[Records for the exercise — start]

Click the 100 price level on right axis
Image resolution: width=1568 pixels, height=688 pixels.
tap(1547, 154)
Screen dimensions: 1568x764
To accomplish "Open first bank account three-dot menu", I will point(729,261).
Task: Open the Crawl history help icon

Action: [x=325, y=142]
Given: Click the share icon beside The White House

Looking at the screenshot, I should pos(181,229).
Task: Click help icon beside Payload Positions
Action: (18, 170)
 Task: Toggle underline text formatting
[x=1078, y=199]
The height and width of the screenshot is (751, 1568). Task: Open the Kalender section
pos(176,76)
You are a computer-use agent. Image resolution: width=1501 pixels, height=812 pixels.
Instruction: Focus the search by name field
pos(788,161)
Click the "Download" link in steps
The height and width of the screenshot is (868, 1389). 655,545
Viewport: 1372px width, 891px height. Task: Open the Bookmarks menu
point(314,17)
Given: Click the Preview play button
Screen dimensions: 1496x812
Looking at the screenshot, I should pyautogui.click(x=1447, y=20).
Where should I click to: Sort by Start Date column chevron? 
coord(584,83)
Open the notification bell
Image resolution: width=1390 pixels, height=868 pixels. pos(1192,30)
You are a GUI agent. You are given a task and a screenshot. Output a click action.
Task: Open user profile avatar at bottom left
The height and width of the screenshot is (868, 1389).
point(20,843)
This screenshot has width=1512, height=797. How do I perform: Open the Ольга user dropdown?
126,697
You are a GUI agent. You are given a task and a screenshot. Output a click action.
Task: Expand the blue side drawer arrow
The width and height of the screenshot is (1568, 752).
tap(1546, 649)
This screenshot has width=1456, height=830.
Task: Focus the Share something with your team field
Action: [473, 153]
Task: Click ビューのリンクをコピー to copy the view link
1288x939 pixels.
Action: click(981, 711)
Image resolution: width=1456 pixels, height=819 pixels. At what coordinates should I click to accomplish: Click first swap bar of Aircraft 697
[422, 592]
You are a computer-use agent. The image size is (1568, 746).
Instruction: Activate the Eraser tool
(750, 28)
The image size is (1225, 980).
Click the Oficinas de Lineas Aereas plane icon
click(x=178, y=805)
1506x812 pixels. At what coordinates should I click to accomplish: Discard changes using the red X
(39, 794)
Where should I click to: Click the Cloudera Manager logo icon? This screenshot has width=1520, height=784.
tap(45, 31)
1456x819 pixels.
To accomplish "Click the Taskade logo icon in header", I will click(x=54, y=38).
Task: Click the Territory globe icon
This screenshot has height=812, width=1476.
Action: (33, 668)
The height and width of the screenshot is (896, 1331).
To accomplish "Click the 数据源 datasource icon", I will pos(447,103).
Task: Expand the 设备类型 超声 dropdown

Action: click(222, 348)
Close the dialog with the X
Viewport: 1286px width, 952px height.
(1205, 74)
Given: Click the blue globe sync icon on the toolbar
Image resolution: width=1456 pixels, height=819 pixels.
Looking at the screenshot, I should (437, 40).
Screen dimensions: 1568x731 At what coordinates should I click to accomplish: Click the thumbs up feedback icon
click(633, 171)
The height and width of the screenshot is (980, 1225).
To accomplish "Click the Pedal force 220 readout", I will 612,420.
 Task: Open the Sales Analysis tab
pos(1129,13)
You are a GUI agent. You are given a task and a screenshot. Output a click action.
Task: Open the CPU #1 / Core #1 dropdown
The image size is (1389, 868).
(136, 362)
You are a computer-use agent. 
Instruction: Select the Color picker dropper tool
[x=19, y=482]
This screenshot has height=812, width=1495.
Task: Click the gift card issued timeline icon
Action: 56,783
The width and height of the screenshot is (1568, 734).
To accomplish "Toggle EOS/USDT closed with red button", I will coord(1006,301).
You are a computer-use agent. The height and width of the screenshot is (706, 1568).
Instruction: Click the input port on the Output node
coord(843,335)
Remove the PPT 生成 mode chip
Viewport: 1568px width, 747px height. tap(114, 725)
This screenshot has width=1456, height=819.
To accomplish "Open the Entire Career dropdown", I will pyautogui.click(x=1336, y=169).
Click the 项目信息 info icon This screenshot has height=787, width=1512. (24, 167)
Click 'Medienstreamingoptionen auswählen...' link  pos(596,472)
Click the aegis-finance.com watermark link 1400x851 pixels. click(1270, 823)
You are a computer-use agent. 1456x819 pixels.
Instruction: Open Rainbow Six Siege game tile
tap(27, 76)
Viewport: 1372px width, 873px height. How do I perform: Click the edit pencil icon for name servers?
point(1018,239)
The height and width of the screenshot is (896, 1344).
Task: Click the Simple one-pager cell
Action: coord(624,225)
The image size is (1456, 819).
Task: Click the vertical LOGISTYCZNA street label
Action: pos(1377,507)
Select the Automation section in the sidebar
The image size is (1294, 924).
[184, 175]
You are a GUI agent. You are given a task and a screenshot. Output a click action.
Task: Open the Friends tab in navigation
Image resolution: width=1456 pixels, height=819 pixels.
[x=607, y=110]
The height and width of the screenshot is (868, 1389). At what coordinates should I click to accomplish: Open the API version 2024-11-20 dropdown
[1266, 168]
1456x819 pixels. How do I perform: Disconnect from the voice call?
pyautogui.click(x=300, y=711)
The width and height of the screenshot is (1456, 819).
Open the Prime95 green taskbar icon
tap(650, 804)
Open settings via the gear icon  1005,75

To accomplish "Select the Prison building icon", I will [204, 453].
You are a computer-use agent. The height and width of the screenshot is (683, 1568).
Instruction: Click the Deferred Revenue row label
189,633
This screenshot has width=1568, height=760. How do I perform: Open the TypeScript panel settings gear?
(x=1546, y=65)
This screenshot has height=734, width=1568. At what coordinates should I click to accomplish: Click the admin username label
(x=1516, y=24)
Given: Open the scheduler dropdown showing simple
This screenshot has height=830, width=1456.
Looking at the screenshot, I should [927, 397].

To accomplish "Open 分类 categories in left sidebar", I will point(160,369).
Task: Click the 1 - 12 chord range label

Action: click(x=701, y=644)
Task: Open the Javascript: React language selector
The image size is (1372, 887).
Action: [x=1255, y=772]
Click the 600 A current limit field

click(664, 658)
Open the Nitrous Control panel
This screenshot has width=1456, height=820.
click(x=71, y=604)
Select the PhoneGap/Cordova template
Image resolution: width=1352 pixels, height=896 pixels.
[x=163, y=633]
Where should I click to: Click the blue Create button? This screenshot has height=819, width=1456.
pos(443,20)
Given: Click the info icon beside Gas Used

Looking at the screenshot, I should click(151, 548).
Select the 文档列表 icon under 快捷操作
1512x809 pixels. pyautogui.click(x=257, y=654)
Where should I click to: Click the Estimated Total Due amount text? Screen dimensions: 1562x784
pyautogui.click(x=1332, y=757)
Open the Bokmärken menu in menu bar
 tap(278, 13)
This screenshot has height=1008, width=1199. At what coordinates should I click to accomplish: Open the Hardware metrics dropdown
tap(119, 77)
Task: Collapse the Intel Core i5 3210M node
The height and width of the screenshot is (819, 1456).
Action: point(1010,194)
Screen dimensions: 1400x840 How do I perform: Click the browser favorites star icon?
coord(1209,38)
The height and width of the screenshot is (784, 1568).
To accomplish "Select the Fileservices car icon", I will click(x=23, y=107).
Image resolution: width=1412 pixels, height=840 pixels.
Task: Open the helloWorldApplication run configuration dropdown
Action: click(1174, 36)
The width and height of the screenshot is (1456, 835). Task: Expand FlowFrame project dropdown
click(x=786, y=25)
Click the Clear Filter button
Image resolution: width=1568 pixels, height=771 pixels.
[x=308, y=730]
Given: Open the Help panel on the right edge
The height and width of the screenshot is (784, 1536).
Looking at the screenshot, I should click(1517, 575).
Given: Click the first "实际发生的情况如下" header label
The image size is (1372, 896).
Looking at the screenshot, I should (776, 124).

[Records for the exercise — finish]

*What this task involves:* Once more and in full, please write out the listing above exactly.

*Solution to this exercise:*
Click the 100 price level on right axis
Image resolution: width=1568 pixels, height=688 pixels.
tap(1547, 154)
Screen dimensions: 1568x764
To accomplish "Open first bank account three-dot menu", I will point(729,261).
Task: Open the Crawl history help icon

Action: [x=325, y=142]
Given: Click the share icon beside The White House

Looking at the screenshot, I should pos(181,229).
Task: Click help icon beside Payload Positions
Action: (18, 170)
 Task: Toggle underline text formatting
[x=1078, y=199]
The height and width of the screenshot is (751, 1568). Task: Open the Kalender section
pos(176,76)
You are a computer-use agent. Image resolution: width=1501 pixels, height=812 pixels.
Instruction: Focus the search by name field
pos(788,161)
Click the "Download" link in steps
The height and width of the screenshot is (868, 1389). 655,545
Viewport: 1372px width, 891px height. Task: Open the Bookmarks menu
point(314,17)
Given: Click the Preview play button
Screen dimensions: 1496x812
Looking at the screenshot, I should pyautogui.click(x=1447, y=20).
Where should I click to: Sort by Start Date column chevron? 
coord(584,83)
Open the notification bell
Image resolution: width=1390 pixels, height=868 pixels. pos(1192,30)
You are a GUI agent. You are given a task and a screenshot. Output a click action.
Task: Open user profile avatar at bottom left
The height and width of the screenshot is (868, 1389).
point(20,843)
This screenshot has width=1512, height=797. How do I perform: Open the Ольга user dropdown?
126,697
You are a GUI agent. You are given a task and a screenshot. Output a click action.
Task: Expand the blue side drawer arrow
The width and height of the screenshot is (1568, 752).
tap(1546, 649)
This screenshot has width=1456, height=830.
Task: Focus the Share something with your team field
Action: [473, 153]
Task: Click ビューのリンクをコピー to copy the view link
1288x939 pixels.
Action: click(981, 711)
Image resolution: width=1456 pixels, height=819 pixels. At what coordinates should I click to accomplish: Click first swap bar of Aircraft 697
[422, 592]
You are a computer-use agent. The image size is (1568, 746).
Instruction: Activate the Eraser tool
(750, 28)
The image size is (1225, 980).
Click the Oficinas de Lineas Aereas plane icon
click(x=178, y=805)
1506x812 pixels. At what coordinates should I click to accomplish: Discard changes using the red X
(39, 794)
Where should I click to: Click the Cloudera Manager logo icon? This screenshot has width=1520, height=784.
tap(45, 31)
1456x819 pixels.
To accomplish "Click the Taskade logo icon in header", I will click(x=54, y=38).
Task: Click the Territory globe icon
This screenshot has height=812, width=1476.
Action: (33, 668)
The height and width of the screenshot is (896, 1331).
To accomplish "Click the 数据源 datasource icon", I will pos(447,103).
Task: Expand the 设备类型 超声 dropdown

Action: click(222, 348)
Close the dialog with the X
Viewport: 1286px width, 952px height.
(1205, 74)
Given: Click the blue globe sync icon on the toolbar
Image resolution: width=1456 pixels, height=819 pixels.
Looking at the screenshot, I should (437, 40).
Screen dimensions: 1568x731 At what coordinates should I click to accomplish: Click the thumbs up feedback icon
click(633, 171)
The height and width of the screenshot is (980, 1225).
To accomplish "Click the Pedal force 220 readout", I will 612,420.
 Task: Open the Sales Analysis tab
pos(1129,13)
You are a GUI agent. You are given a task and a screenshot. Output a click action.
Task: Open the CPU #1 / Core #1 dropdown
The image size is (1389, 868).
(136, 362)
You are a computer-use agent. 
Instruction: Select the Color picker dropper tool
[x=19, y=482]
This screenshot has height=812, width=1495.
Task: Click the gift card issued timeline icon
Action: 56,783
The width and height of the screenshot is (1568, 734).
To accomplish "Toggle EOS/USDT closed with red button", I will coord(1006,301).
You are a computer-use agent. The height and width of the screenshot is (706, 1568).
Instruction: Click the input port on the Output node
coord(843,335)
Remove the PPT 生成 mode chip
Viewport: 1568px width, 747px height. tap(114, 725)
This screenshot has width=1456, height=819.
To accomplish "Open the Entire Career dropdown", I will pyautogui.click(x=1336, y=169).
Click the 项目信息 info icon This screenshot has height=787, width=1512. (24, 167)
Click 'Medienstreamingoptionen auswählen...' link  pos(596,472)
Click the aegis-finance.com watermark link 1400x851 pixels. click(1270, 823)
You are a computer-use agent. 1456x819 pixels.
Instruction: Open Rainbow Six Siege game tile
tap(27, 76)
Viewport: 1372px width, 873px height. How do I perform: Click the edit pencil icon for name servers?
point(1018,239)
The height and width of the screenshot is (896, 1344).
Task: Click the Simple one-pager cell
Action: coord(624,225)
The image size is (1456, 819).
Task: Click the vertical LOGISTYCZNA street label
Action: pos(1377,507)
Select the Automation section in the sidebar
The image size is (1294, 924).
[184, 175]
You are a GUI agent. You are given a task and a screenshot. Output a click action.
Task: Open the Friends tab in navigation
Image resolution: width=1456 pixels, height=819 pixels.
[x=607, y=110]
The height and width of the screenshot is (868, 1389). At what coordinates should I click to accomplish: Open the API version 2024-11-20 dropdown
[1266, 168]
1456x819 pixels. How do I perform: Disconnect from the voice call?
pyautogui.click(x=300, y=711)
The width and height of the screenshot is (1456, 819).
Open the Prime95 green taskbar icon
tap(650, 804)
Open settings via the gear icon  1005,75

To accomplish "Select the Prison building icon", I will [204, 453].
You are a computer-use agent. The height and width of the screenshot is (683, 1568).
Instruction: Click the Deferred Revenue row label
189,633
This screenshot has width=1568, height=760. How do I perform: Open the TypeScript panel settings gear?
(x=1546, y=65)
This screenshot has height=734, width=1568. At what coordinates should I click to accomplish: Click the admin username label
(x=1516, y=24)
Given: Open the scheduler dropdown showing simple
This screenshot has height=830, width=1456.
Looking at the screenshot, I should [927, 397].

To accomplish "Open 分类 categories in left sidebar", I will point(160,369).
Task: Click the 1 - 12 chord range label

Action: click(x=701, y=644)
Task: Open the Javascript: React language selector
The image size is (1372, 887).
Action: [x=1255, y=772]
Click the 600 A current limit field

click(664, 658)
Open the Nitrous Control panel
This screenshot has width=1456, height=820.
click(x=71, y=604)
Select the PhoneGap/Cordova template
Image resolution: width=1352 pixels, height=896 pixels.
[x=163, y=633]
Where should I click to: Click the blue Create button? This screenshot has height=819, width=1456.
pos(443,20)
Given: Click the info icon beside Gas Used

Looking at the screenshot, I should click(151, 548).
Select the 文档列表 icon under 快捷操作
1512x809 pixels. pyautogui.click(x=257, y=654)
Where should I click to: Click the Estimated Total Due amount text? Screen dimensions: 1562x784
pyautogui.click(x=1332, y=757)
Open the Bokmärken menu in menu bar
 tap(278, 13)
This screenshot has height=1008, width=1199. At what coordinates should I click to accomplish: Open the Hardware metrics dropdown
tap(119, 77)
Task: Collapse the Intel Core i5 3210M node
The height and width of the screenshot is (819, 1456).
Action: point(1010,194)
Screen dimensions: 1400x840 How do I perform: Click the browser favorites star icon?
coord(1209,38)
The height and width of the screenshot is (784, 1568).
To accomplish "Select the Fileservices car icon", I will click(x=23, y=107).
Image resolution: width=1412 pixels, height=840 pixels.
Task: Open the helloWorldApplication run configuration dropdown
Action: click(1174, 36)
The width and height of the screenshot is (1456, 835). Task: Expand FlowFrame project dropdown
click(x=786, y=25)
Click the Clear Filter button
Image resolution: width=1568 pixels, height=771 pixels.
[x=308, y=730]
Given: Open the Help panel on the right edge
The height and width of the screenshot is (784, 1536).
Looking at the screenshot, I should click(1517, 575).
Given: Click the first "实际发生的情况如下" header label
The image size is (1372, 896).
Looking at the screenshot, I should (776, 124).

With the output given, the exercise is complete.